In the listing below, the answer starts at the line that has "This screenshot has width=1398, height=722." and stops after the line that has "Toggle the Filter"; please repeat that part exactly and nothing more.
* * * *
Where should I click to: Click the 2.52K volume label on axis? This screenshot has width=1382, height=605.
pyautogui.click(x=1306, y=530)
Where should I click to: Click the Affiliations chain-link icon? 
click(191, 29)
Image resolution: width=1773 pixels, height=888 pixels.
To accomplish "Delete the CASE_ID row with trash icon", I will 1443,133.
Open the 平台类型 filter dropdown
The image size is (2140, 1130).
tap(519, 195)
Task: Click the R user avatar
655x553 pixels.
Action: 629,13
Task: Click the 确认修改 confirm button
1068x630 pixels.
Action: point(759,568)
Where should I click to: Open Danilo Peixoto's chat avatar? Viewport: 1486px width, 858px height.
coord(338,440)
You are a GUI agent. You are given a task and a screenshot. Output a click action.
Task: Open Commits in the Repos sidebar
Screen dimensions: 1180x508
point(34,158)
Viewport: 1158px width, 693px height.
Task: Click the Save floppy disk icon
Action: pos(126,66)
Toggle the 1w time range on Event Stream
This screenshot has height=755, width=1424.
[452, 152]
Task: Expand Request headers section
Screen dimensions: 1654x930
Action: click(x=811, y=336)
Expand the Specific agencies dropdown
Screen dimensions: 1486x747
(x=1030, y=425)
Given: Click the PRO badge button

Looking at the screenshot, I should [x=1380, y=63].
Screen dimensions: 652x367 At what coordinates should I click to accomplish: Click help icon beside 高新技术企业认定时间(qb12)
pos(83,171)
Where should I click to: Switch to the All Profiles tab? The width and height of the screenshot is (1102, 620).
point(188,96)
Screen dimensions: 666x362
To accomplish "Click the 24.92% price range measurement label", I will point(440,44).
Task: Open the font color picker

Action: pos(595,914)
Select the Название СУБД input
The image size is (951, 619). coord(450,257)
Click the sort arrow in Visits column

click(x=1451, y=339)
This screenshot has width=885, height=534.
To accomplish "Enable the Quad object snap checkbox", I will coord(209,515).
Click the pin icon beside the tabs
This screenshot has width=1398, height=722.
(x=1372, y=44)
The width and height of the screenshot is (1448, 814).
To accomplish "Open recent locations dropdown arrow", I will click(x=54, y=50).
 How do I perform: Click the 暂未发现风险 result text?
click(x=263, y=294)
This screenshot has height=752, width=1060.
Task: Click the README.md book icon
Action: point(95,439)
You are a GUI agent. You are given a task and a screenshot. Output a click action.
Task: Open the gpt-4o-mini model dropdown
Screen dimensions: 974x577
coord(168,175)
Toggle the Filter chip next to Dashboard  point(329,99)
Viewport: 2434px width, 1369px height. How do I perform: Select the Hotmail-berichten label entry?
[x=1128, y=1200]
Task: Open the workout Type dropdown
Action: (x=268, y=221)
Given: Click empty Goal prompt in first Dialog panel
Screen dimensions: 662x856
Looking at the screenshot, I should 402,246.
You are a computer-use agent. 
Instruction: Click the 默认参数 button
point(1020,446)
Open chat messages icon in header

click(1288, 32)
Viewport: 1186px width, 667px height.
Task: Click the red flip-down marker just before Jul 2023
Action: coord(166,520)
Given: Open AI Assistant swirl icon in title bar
* * * *
EXERCISE SOLUTION -
This screenshot has width=1398, height=722.
(x=1372, y=44)
The width and height of the screenshot is (1448, 814).
To accomplish "Open recent locations dropdown arrow", I will click(x=54, y=50).
 How do I perform: Click the 暂未发现风险 result text?
click(x=263, y=294)
This screenshot has height=752, width=1060.
Task: Click the README.md book icon
Action: point(95,439)
You are a GUI agent. You are given a task and a screenshot. Output a click action.
Task: Open the gpt-4o-mini model dropdown
Screen dimensions: 974x577
coord(168,175)
Toggle the Filter chip next to Dashboard  point(329,99)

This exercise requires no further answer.